The potential for algorithmic bias can surface in the form of discrimination in online ad delivery, hiring practices, loan offers, and even dating websites.
Now a multidisciplinary team from the Data Science Unit of the Catalan technology center Eurecat, jointly with the Pompeu Fabra University and the Technical University of Berlin, wants to correct this issue.
They are working on an algorithm that reorganizes search results without affecting the validity of the ranking. They've called the algorithm FA*IR, with IR standing for information retrieval.
Carlos Castillo, director of the data science unit at Eurecat, tells ZDNet that "most of the time, it's unclear how automated systems come to their conclusions". Bias is not intentional but "a consequence of the data input and how variables interact".
Castillo's team first analyzed several tools based on machine-learning ranking algorithms designed to assess risk, such as COMPAS in the US or Riscanvi in Catalonia.
They also examined the way Google Ad Settings works, with AdFisher, an automated tool freely available on GitHub that explores how user behaviors, Google's ads, and Google's Ad Settings interact.
With all those inputs, and using real datasets from a job-search platform and a lending system, researchers have come up with a prototype that can reorganize search results so that the profiles appearing in, let's say, 100th position have the same opportunities as those showing in the top places.
"The person who uses our algorithm decides who the protected group is, and FA*IR avoids the number of people belonging to that group falling below a certain percentage, no matter the place in which you stop your search," Castillo says.
His multidisciplinary team, which includes former Yahoo chief research scientist Ricardo Baeza-Yates, is now trying to develop a more sophisticated open-source product based on its fair algorithm.
The first step is to work on an add-on for search platforms Elasticsearch and Apache Solr, so that any developer can use it as a search engine. Yet the ultimate goal is to develop a "just search engine".
For that purpose, FA*IR counts on the support of the Data Transparency Lab community, which awarded the project a €50,000 grant. The Lab is sponsored by Telefónica and Mozilla, and the MIT Connection Science research group, among others.

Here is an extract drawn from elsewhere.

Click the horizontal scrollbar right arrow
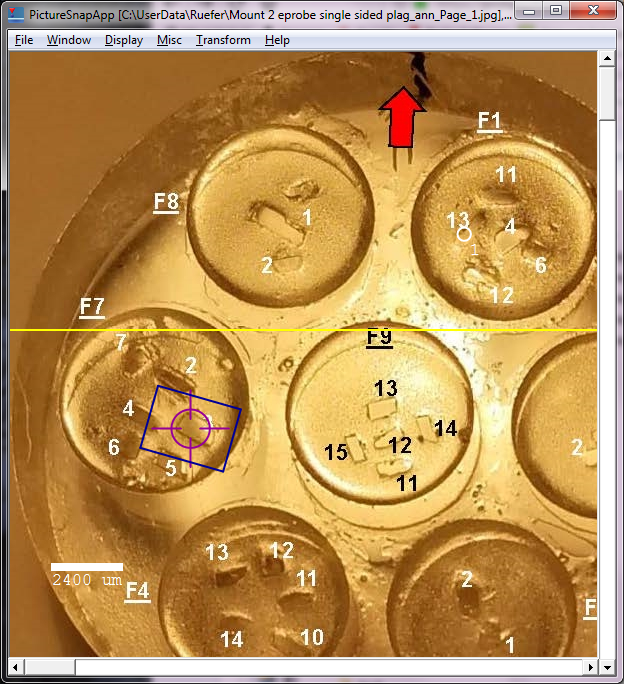 (589, 666)
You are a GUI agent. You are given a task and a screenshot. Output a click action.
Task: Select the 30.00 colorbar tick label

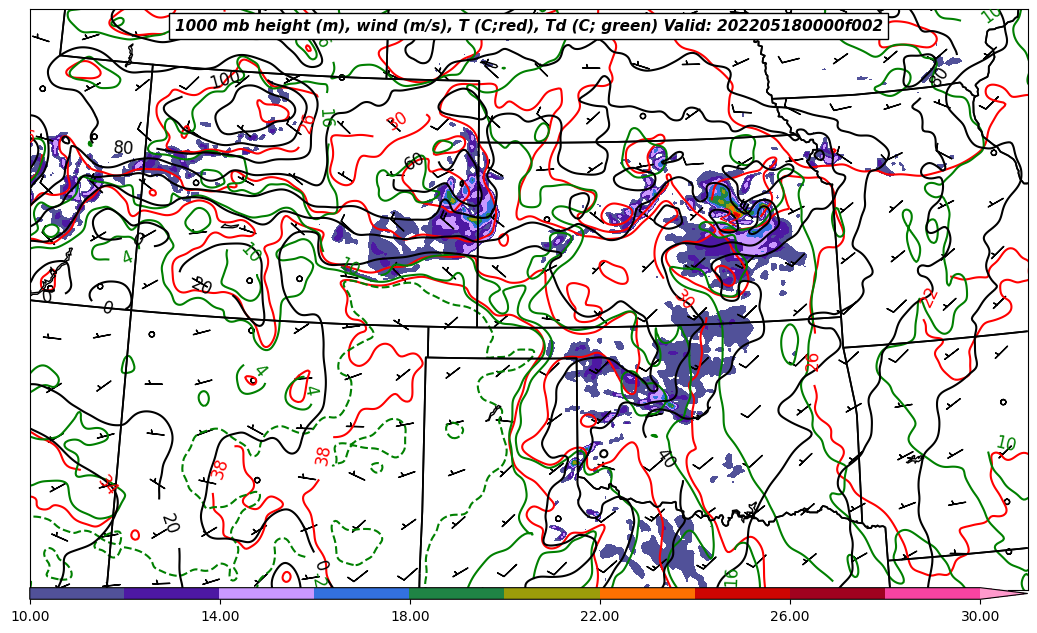click(x=980, y=616)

Although Castillo is well aware that "technology does not solve everything", he is also convinced that FA*IR can "provide incentives for change".
For Oriol Lloret, Telefónica I+D Barcelona lab director and product innovation head of discovery, it's all a matter of trust.
"When companies enable content-selection tools, and even more when this content is related to people, they have two options to be able to be reliable and provide confidence to users: they must introduce bias-correction elements in the automatic algorithm, or make it transparent," he says.
Because the second option of revealing details can make the businesses involved less competitive, the first approach is the more commonly chosen option, and it also provides market differentiation, he adds.
However, Xumeu Planells, data scientist at Dublin-based Chameleon Advertising Technologies, argues that from the moment you artificially include protected groups in the results of a ranking, you're altering the efficiency of your search engine as you have to push back other valid profiles.
"In terms of performance, the best for your company is that among the top 10 results are the top 10 profiles, no matter who they are," he says.